Input material:
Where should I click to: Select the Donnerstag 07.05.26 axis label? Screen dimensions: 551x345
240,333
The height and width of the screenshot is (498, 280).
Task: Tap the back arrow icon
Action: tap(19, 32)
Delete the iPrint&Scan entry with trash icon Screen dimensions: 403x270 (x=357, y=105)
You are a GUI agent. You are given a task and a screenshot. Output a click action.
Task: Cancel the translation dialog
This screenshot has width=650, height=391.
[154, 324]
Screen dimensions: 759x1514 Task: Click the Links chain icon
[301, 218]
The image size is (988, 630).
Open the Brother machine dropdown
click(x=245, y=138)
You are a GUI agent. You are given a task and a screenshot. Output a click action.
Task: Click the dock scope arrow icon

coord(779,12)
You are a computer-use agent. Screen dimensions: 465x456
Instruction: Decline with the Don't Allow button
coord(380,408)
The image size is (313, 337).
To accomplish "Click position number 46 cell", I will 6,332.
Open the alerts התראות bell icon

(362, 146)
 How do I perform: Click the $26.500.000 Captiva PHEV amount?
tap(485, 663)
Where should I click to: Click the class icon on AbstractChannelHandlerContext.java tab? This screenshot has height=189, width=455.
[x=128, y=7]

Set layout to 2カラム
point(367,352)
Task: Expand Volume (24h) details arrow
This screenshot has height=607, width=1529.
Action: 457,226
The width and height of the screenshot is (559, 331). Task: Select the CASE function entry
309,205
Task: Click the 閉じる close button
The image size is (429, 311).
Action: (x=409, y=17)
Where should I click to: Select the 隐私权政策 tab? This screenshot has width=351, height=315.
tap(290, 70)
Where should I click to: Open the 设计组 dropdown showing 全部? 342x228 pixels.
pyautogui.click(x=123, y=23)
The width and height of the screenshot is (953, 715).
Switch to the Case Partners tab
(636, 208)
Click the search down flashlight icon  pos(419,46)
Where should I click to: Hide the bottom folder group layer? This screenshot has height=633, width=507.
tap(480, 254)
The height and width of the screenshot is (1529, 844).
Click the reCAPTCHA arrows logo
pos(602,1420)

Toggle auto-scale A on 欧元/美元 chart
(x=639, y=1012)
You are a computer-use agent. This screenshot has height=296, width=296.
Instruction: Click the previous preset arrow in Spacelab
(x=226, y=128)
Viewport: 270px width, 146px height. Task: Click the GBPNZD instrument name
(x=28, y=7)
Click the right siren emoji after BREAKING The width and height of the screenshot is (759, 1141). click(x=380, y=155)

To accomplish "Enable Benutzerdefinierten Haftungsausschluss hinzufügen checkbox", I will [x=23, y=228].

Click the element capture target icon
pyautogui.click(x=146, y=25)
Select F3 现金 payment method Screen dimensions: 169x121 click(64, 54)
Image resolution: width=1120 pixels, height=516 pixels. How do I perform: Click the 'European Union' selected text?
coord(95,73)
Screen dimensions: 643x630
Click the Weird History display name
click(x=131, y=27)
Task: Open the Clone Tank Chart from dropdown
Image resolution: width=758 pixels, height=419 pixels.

Exercise brief: In the listing above, locate the line containing "Click the reCAPTCHA arrows logo" and the line containing "Select F3 现金", then transcribe both and every line between them verbatim.

Solved problem:
Click the reCAPTCHA arrows logo
pos(602,1420)

Toggle auto-scale A on 欧元/美元 chart
(x=639, y=1012)
You are a computer-use agent. This screenshot has height=296, width=296.
Instruction: Click the previous preset arrow in Spacelab
(x=226, y=128)
Viewport: 270px width, 146px height. Task: Click the GBPNZD instrument name
(x=28, y=7)
Click the right siren emoji after BREAKING The width and height of the screenshot is (759, 1141). click(x=380, y=155)

To accomplish "Enable Benutzerdefinierten Haftungsausschluss hinzufügen checkbox", I will [x=23, y=228].

Click the element capture target icon
pyautogui.click(x=146, y=25)
Select F3 现金 payment method Screen dimensions: 169x121 click(64, 54)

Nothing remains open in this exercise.